*Task item:* Though the records contain pictures, copy none of them; repeat exactly the lines from the one with "Open activities clock icon in navbar" to the end.

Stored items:
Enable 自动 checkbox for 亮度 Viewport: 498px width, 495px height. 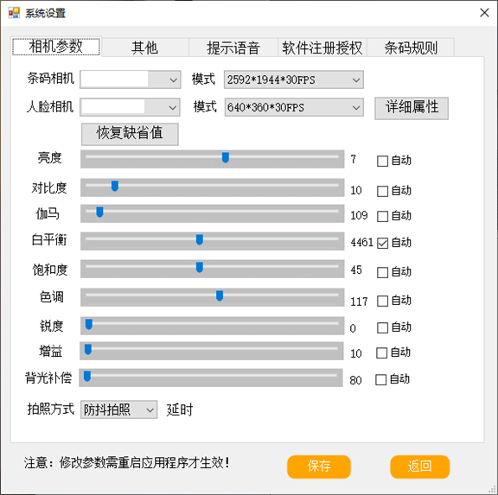(382, 161)
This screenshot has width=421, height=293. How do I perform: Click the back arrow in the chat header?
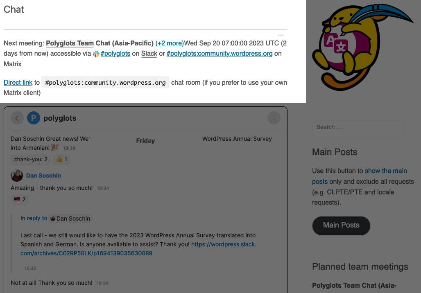pos(17,118)
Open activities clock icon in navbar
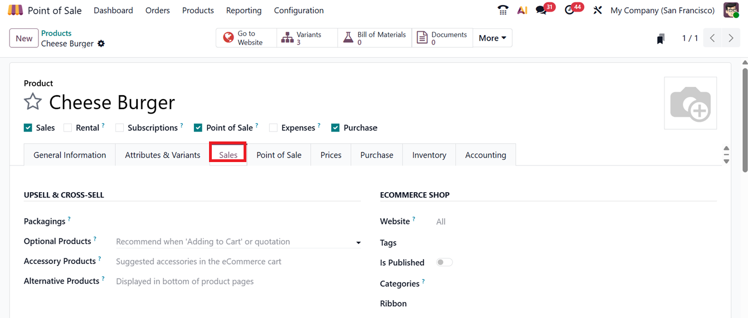This screenshot has width=748, height=318. [x=570, y=10]
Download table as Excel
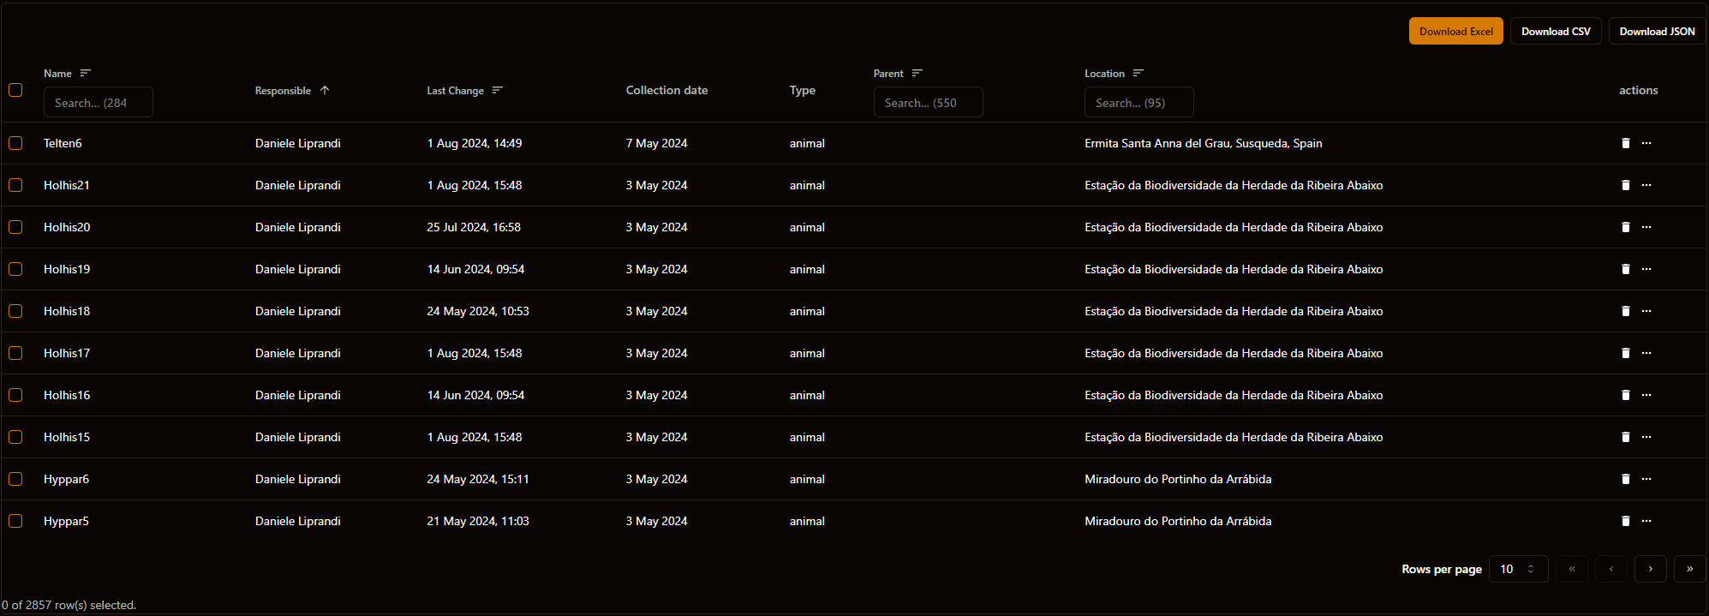The image size is (1709, 616). click(1455, 32)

*Task output:*
Open activities clock icon in navbar
This screenshot has width=748, height=318. [x=570, y=10]
Download table as Excel
The image size is (1709, 616). click(1455, 32)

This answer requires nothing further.